Un napoletano vero, con cui ha condiviso una vita, non solo quella professionale. Praticamente cresciuti insieme, frequentando gli stessi posti, le stesse amicizie, per poi intraprendere la carriera nel mondo delle spettacolo muovendo insieme i primi passi. Con la voce rotta dall'emozione Benedetto Casillo ricorda così Luciano De Crescenzo, morto nel primo pomeriggio del, 18 luglio, a Roma, dove era ricoverato da alcuni giorni.

"Senza essere banali né retorici – dice Benedetto Casillo, contattato da Fanpage.it – io devo gran parte della mia carriera a Luciano De Crescenzo. Mi ritrovo con lui in una napoletanità che ci appartiene, che ci apparteneva. Con la morte di Luciano scompare un poco quel mondo che era anche il mio. Ci siamo conosciuti prima ancora del lavoro nello spettacolo, frequentavamo la stessa cantina che si trovava di fronte alla stazione di Mergellina.

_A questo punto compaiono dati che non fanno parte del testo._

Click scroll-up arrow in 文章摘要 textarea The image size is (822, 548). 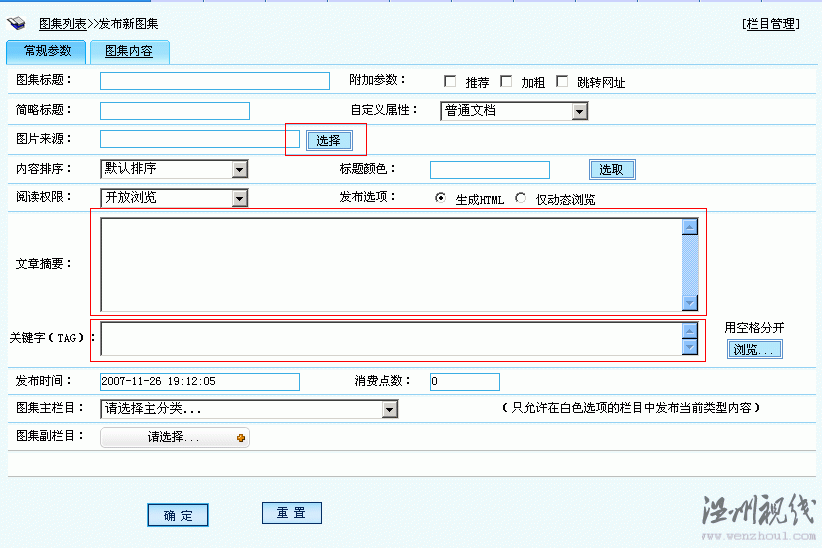point(689,227)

Esisteva già un rapporto, a prescindere di quello che è venuto dopo. Era… è un amico, un punto di riferimento. Una stella polare. È una brutta perdita, non solo per me ma per tutti. I napoletani da oggi si sentiranno più soli. Con la scomparsa di Luciano abbiamo perso la Napoli vera. Luciano era come mio padre, che oggi avrebbe avuto la sua stessa età. Il modo di interpretare la vita, il rapporto di amicizia, il sorriso sulle labbra, quel modo di vivere con le mani profondamente dentro la vita.

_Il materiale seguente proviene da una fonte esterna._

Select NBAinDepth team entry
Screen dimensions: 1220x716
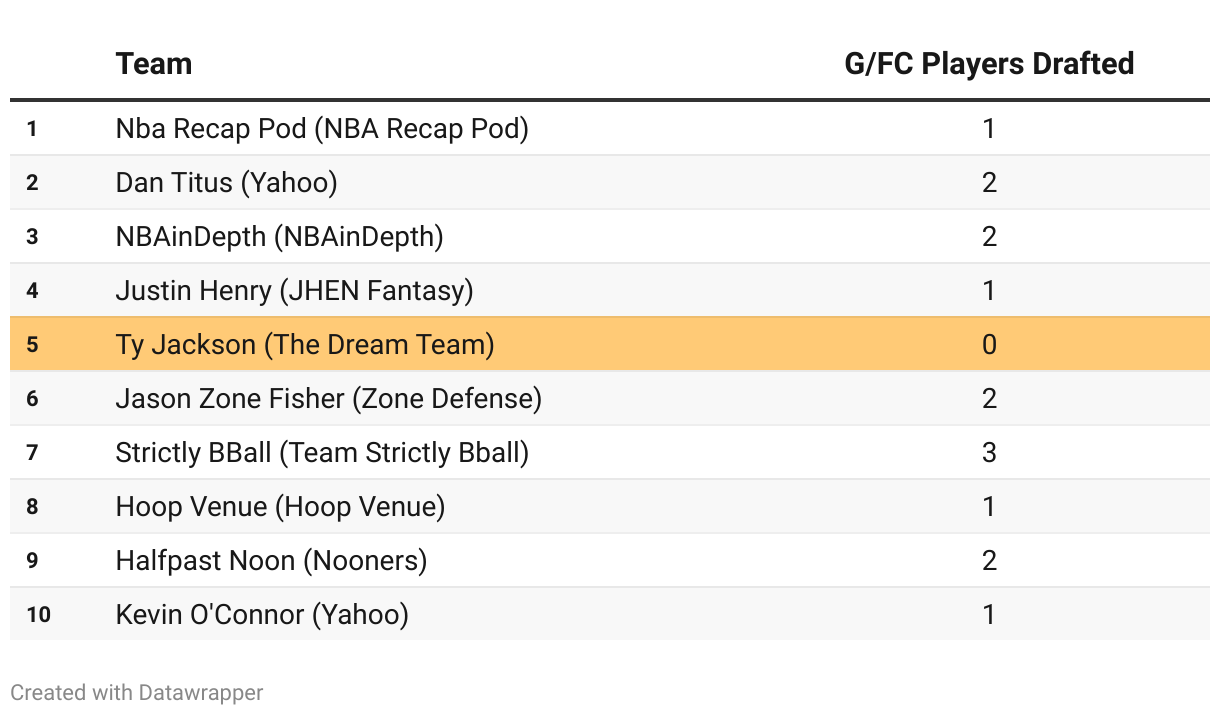coord(279,237)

Quando ho saputo che Luciano non c'è più mi è venuta in mente una immagine. Andammo a presentare insieme uno dei suoi libri a Positano, ci fermammo a cena insieme. Ce l'ho davanti agli occhi con un bavetto alla gola per non sporcarsi mentre mangiava del pesce. Come fanno i bambini. Vedere quest'uomo col bavaglino, un uomo anziano e saggio che tornava fanciullo, è stato vedere la vita nel suo splendore, nella sua pienezza. Preferisco immaginarlo così, col sorriso sulle labbra come un bambino".